Abstract

Cardiopulmonary exercise testing (CPX) provides valuable clinical information, including peak ventilation (V˙Epeak), which has been shown to have diagnostic and prognostic value in the assessment of patients with underlying pulmonary disease. This report provides reference standards for V˙Epeak derived from CPX on treadmills in apparently healthy individuals. Nine laboratories in the United States experienced in CPX administration with established quality control procedures contributed to the Fitness Registry and the Importance of Exercise National Database from 2014 to 2017. Data from 5232 maximal exercise tests from men and women without cardiovascular or pulmonary disease were used to create percentiles of V˙Epeak for both men and women by decade between 20 and 79 yr. Additionally, prediction equations were developed for V˙Epeak using descriptive information.

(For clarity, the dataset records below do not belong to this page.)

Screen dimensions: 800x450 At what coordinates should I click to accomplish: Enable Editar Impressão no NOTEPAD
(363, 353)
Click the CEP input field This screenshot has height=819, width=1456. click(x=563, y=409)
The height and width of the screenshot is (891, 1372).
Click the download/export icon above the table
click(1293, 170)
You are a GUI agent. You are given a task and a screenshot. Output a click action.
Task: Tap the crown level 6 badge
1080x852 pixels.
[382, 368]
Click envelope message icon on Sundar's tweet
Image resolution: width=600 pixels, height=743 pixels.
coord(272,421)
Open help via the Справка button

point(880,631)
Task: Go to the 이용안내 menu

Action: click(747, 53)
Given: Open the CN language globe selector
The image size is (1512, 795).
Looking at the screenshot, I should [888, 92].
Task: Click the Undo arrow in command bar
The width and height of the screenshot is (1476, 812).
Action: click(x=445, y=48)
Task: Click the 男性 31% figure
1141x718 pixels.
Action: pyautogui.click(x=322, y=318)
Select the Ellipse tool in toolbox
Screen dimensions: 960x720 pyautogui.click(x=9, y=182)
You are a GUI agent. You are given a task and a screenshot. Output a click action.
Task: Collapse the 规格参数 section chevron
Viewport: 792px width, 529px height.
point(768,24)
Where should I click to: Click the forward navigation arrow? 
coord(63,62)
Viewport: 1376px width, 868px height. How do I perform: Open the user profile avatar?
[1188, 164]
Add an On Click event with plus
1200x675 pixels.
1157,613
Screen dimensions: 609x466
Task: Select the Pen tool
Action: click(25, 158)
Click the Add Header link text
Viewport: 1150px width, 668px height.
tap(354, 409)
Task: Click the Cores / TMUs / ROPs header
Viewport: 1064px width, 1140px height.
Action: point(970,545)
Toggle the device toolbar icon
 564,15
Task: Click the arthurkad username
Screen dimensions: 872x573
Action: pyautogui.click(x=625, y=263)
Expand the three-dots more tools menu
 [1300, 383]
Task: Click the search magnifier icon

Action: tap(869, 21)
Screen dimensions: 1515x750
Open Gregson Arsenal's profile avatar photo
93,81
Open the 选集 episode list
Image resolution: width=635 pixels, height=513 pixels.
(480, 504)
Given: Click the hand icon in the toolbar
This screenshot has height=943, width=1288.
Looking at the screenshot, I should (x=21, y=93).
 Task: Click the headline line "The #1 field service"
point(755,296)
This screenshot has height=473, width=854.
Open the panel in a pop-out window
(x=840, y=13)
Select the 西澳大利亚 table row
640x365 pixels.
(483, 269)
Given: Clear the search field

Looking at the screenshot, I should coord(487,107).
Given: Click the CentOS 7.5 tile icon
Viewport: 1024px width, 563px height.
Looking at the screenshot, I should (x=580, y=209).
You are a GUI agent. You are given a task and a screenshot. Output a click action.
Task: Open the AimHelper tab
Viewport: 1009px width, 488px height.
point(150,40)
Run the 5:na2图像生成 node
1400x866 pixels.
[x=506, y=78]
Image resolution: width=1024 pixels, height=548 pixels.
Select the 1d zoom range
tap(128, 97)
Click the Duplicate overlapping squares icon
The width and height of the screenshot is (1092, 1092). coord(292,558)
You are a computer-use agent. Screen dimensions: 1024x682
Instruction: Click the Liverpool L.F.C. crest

V˙Epeak was found to be significantly different between men and women and across age groups (P < 0.05). The rate of decline in V˙Epeak was 8.0% per decade for both men and women. A stepwise regression model of 70% of the sample revealed that sex, age, and height were significant predictors of V˙Epeak. The equation was cross-validated with data from the remaining 30% of the sample with a final equation developed from the full sample (r = 0.73). Additionally, a linear regression model revealed forced expiratory volume in 1 s significantly predicted V˙Epeak (r = 0.73). Reference standards were developed for V˙Epeak for the United States population. Cardiopulmonary exercise testing laboratories will be able to provide interpretation of V˙Epeak from these age and sex-specific percentile reference values or alternatively can use these nonexercise prediction equations incorporating sex, age, and height or with a single predictor of forced expiratory volume in 1 s.